Fig. 1.

(A) Schematic representation of T-TALEs. (B) Western blot of T-TALEs (anti-HA antibody) and proteins analyzed throughout the study. Cells were treated with dox for 24 h. PCNA is the loading control. (C) The qRT-PCR quantifications of TERRA transcripts from 29-bp-containing (+) and 29-bp-devoid (−) subtelomeres in cells as in B. Values are normalized to −dox. Bars and error bars are means and SEMs from three or four independent experiments. Circles are single data points. Asterisks are P values (two-tailed Student’s t test). (D) Northern blot of 10qTERRA or total UUAGGG repeats in cells as in B. The positions of 28S and 18S ribosomal RNAs (rRNAs) are on the right.
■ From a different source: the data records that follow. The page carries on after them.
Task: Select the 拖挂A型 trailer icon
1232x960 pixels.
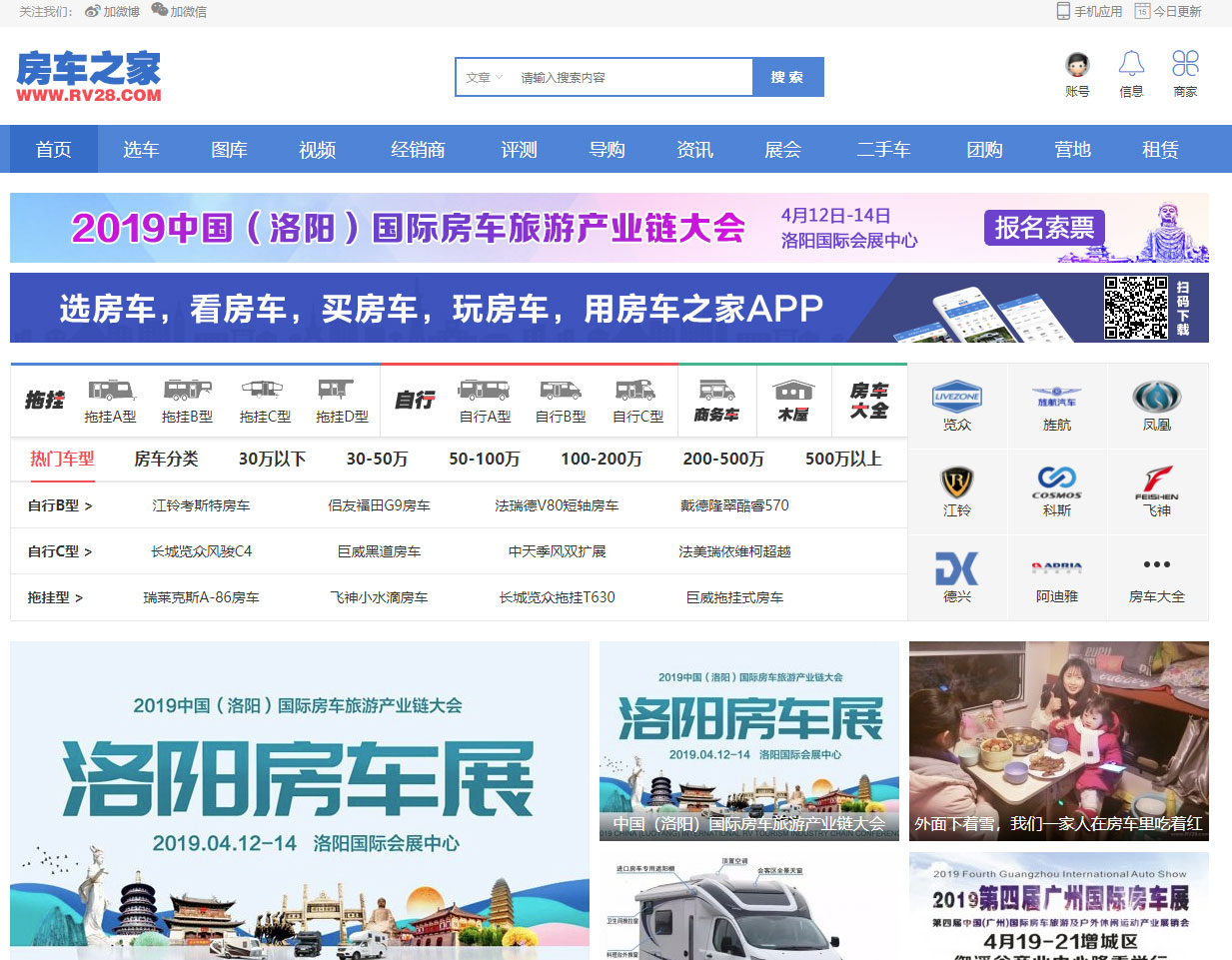Action: tap(110, 391)

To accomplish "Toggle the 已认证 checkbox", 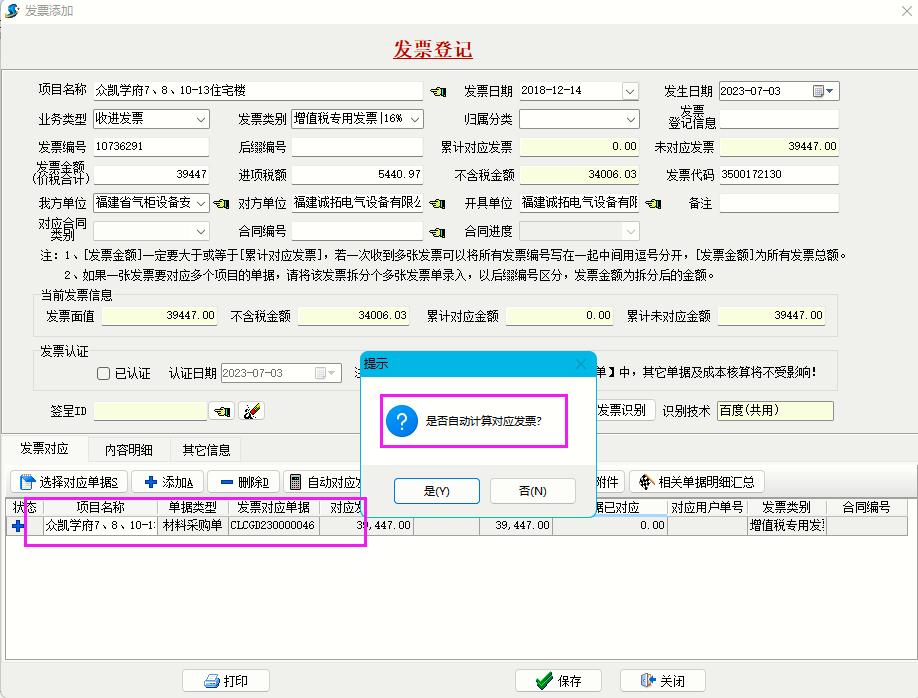I will click(x=103, y=374).
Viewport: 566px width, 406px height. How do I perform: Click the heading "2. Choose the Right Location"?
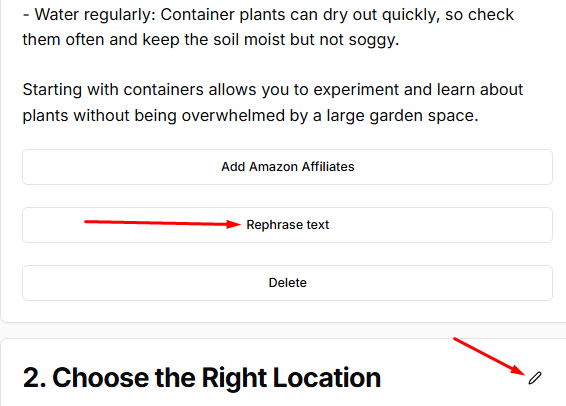pyautogui.click(x=202, y=378)
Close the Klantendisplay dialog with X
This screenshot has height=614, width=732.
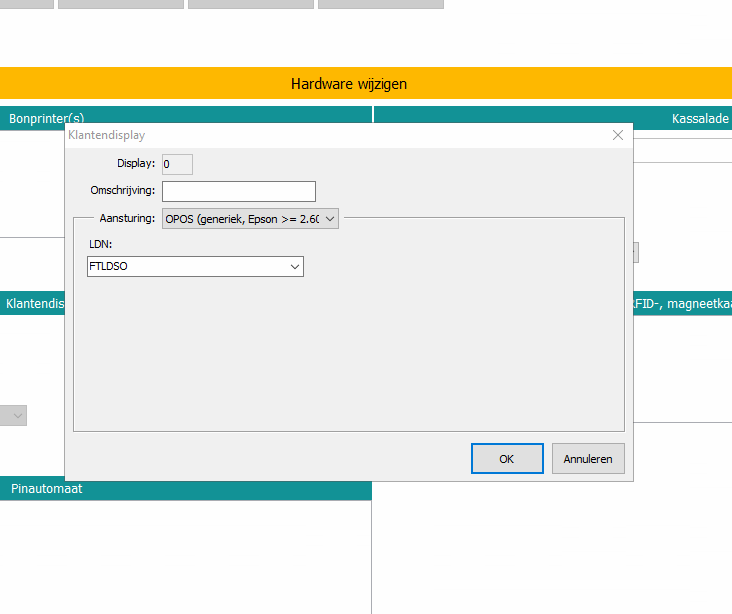click(618, 134)
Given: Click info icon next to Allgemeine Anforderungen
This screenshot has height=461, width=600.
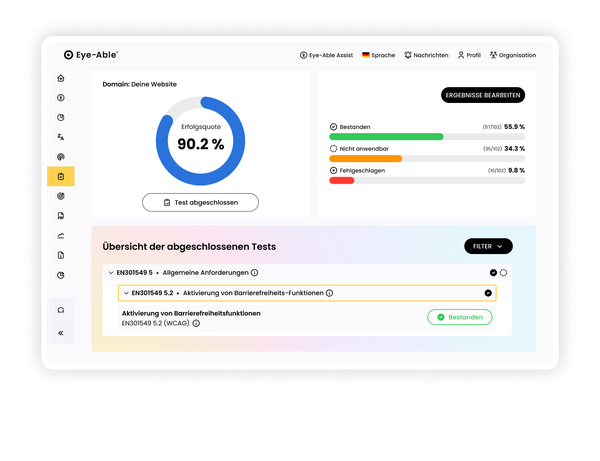Looking at the screenshot, I should click(x=254, y=272).
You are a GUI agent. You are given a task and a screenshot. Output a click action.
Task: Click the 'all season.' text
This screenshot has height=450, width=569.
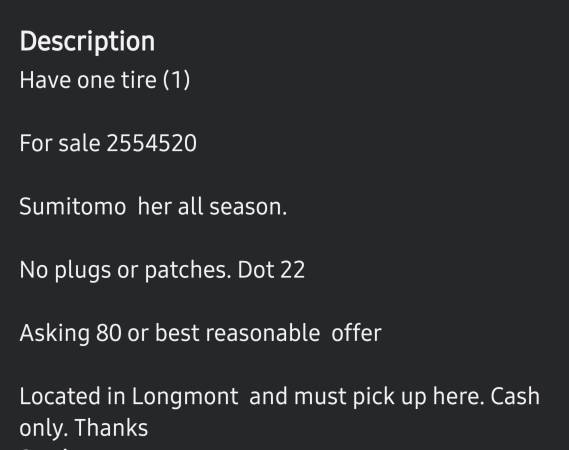coord(232,206)

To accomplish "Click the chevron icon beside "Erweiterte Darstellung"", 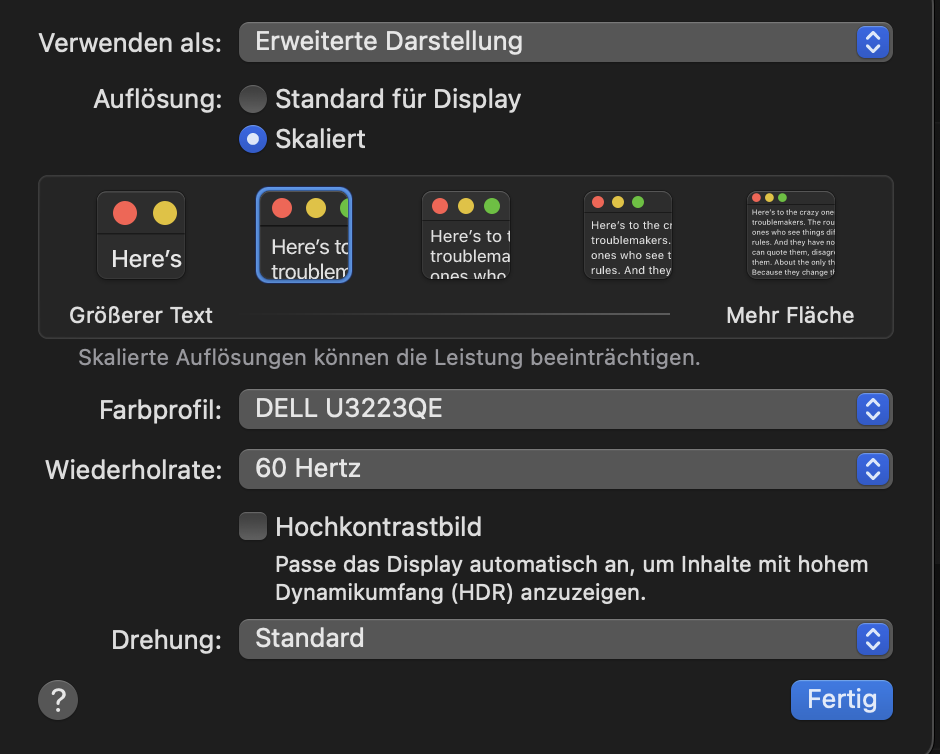I will click(872, 42).
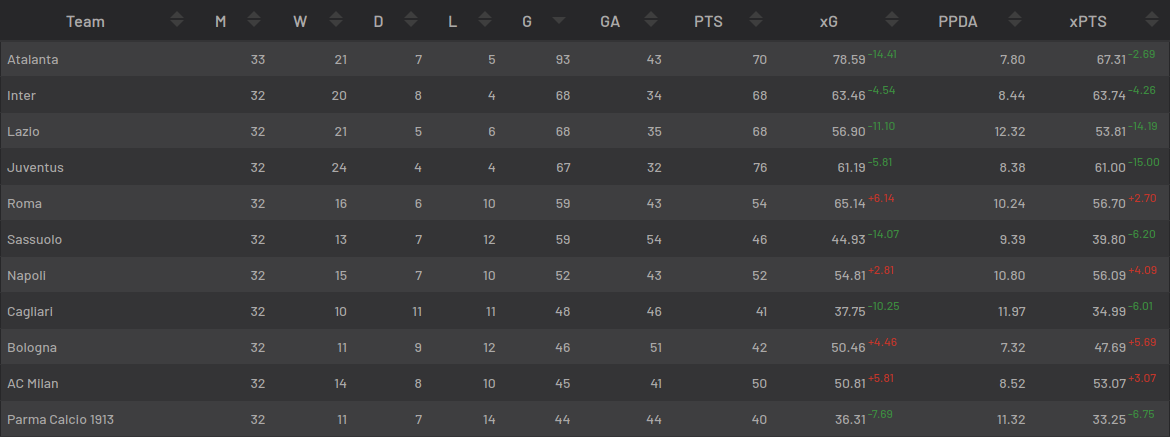Toggle sort arrows beside D column

pyautogui.click(x=410, y=20)
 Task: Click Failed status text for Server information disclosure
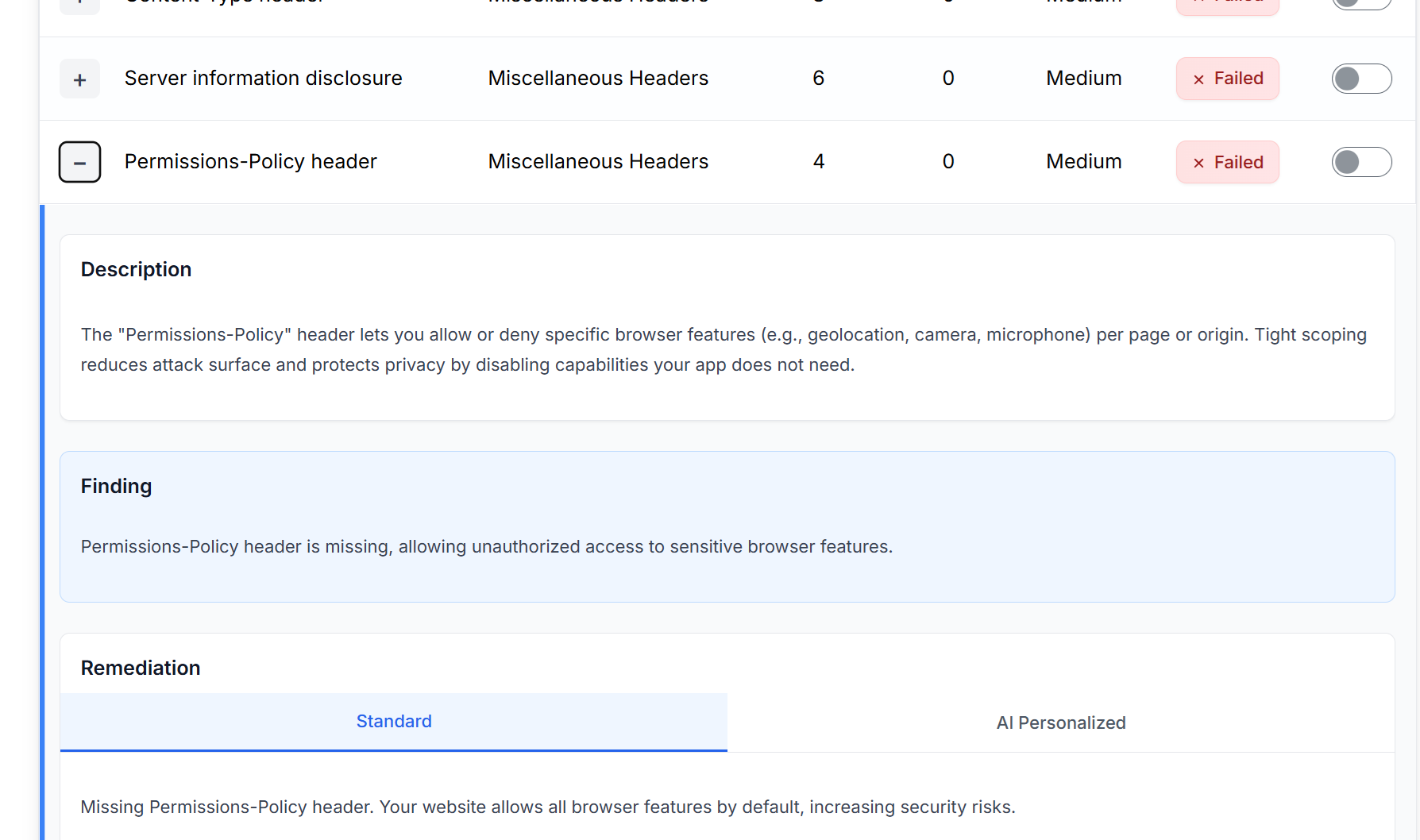pos(1238,79)
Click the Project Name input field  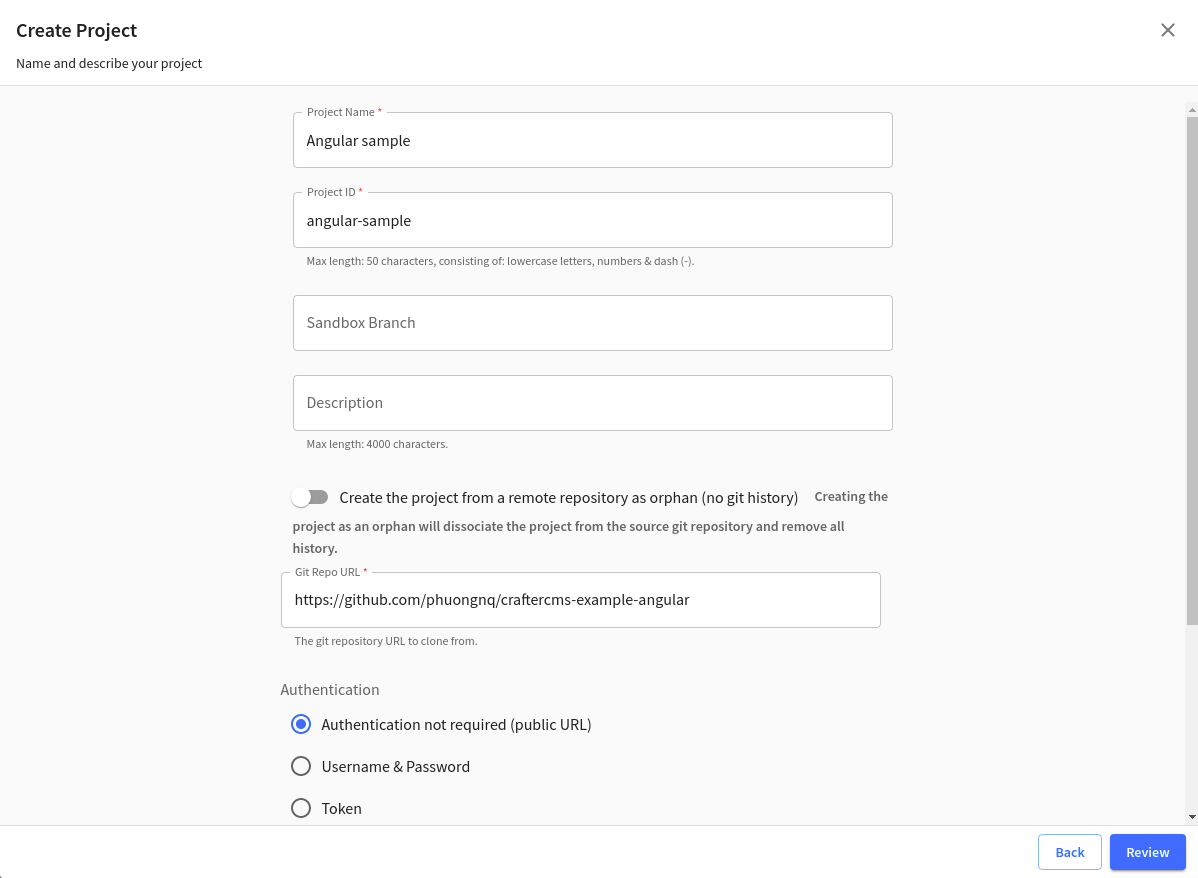[592, 141]
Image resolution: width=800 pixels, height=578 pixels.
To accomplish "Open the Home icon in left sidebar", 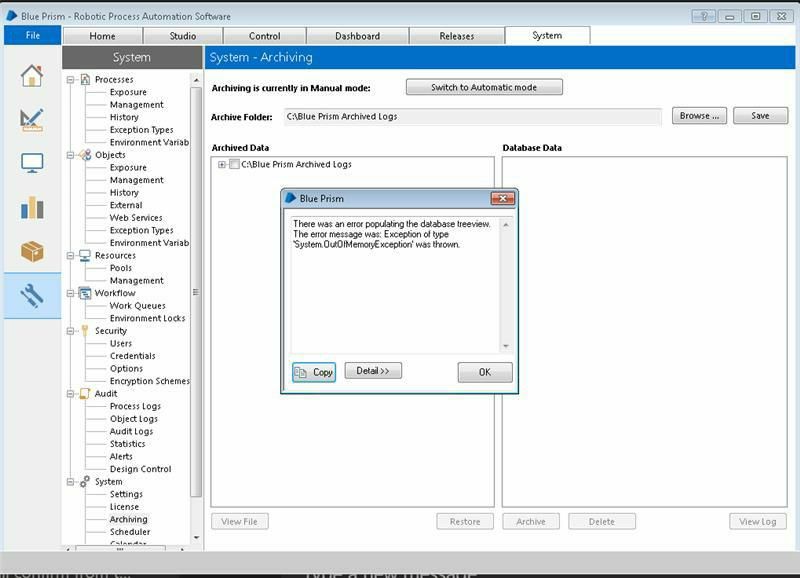I will click(x=32, y=76).
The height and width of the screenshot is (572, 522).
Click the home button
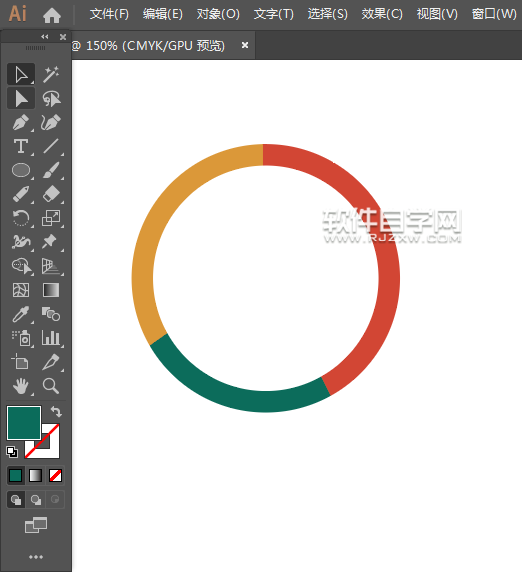[52, 15]
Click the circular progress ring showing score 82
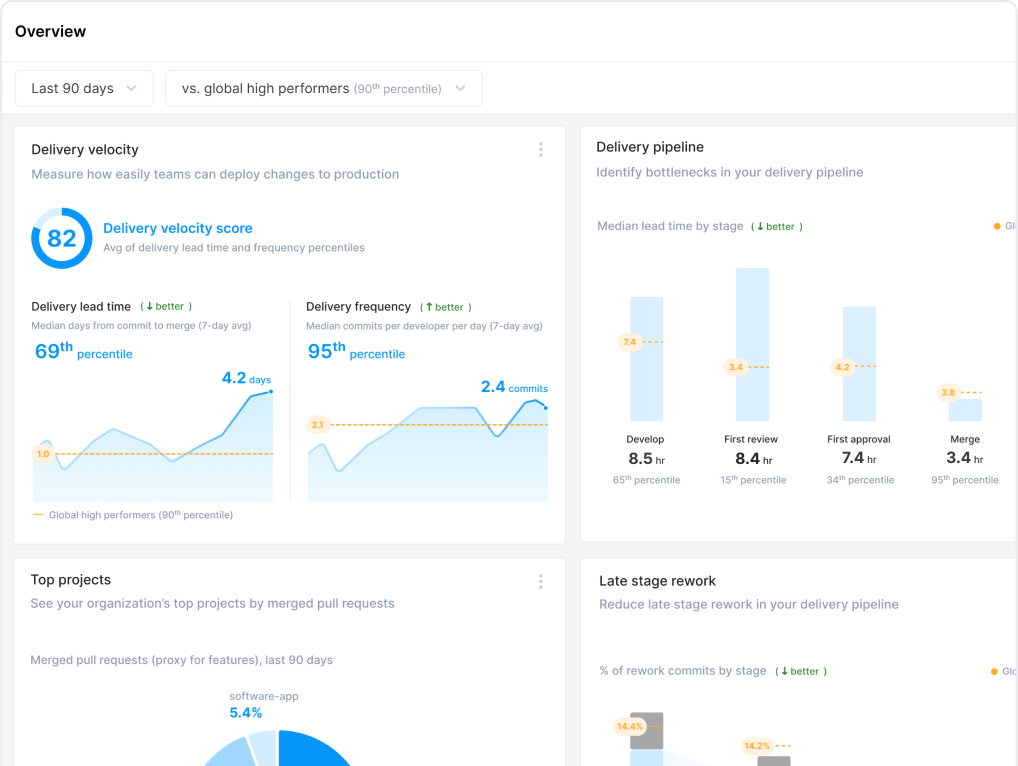 61,238
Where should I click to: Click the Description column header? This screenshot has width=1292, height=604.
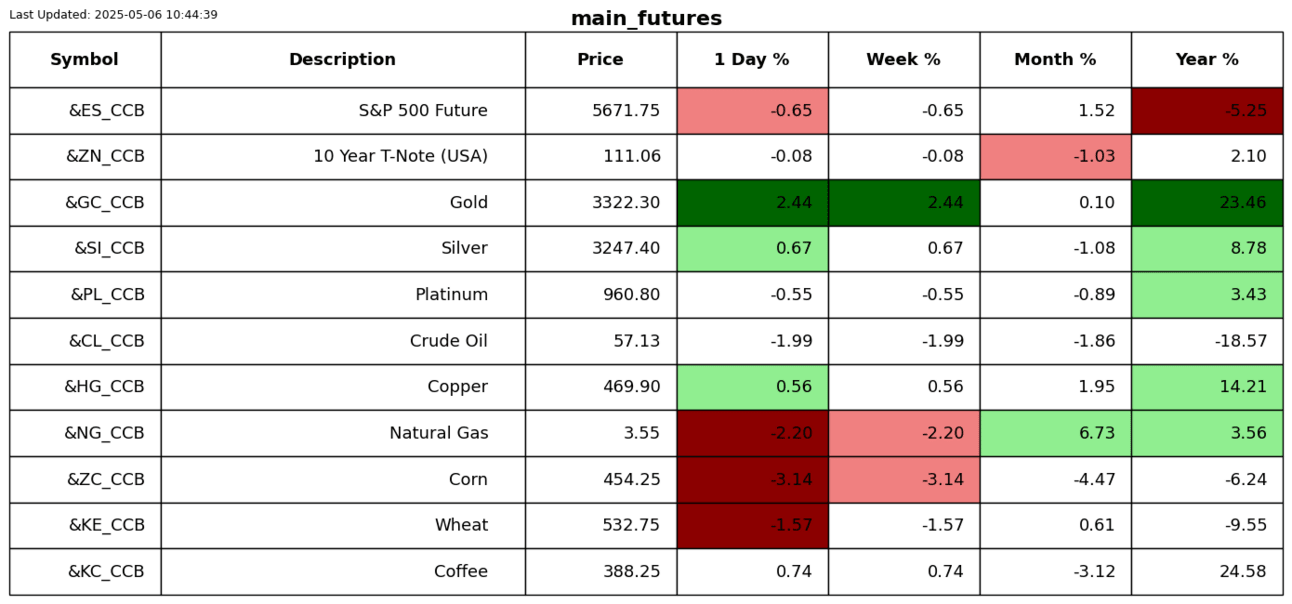(342, 60)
The 18S rRNA hybridization is the loading control. (E) Examples of pSer33, γH2AX, Mus81, and PML indirect immunofluorescence (IF) or EdU click-it staining (green) combined with TRF2 IF or telomeric DNA FISH (red) in cells as in B. Nuclear DNA is in blue. Arrowheads point to colocalization events. (Scale bar, 10 μm.) Box plots represent the 10th to 90th percentile of colocalization events per nucleus. Central lines are medians. At least 306 nuclei from three independent experiments were analyzed for each sample. Asterisks are P values (Mann–Whitney U test). *P < 0.05, **P < 0.005, ***P < 0.001, ****P < 0.0001.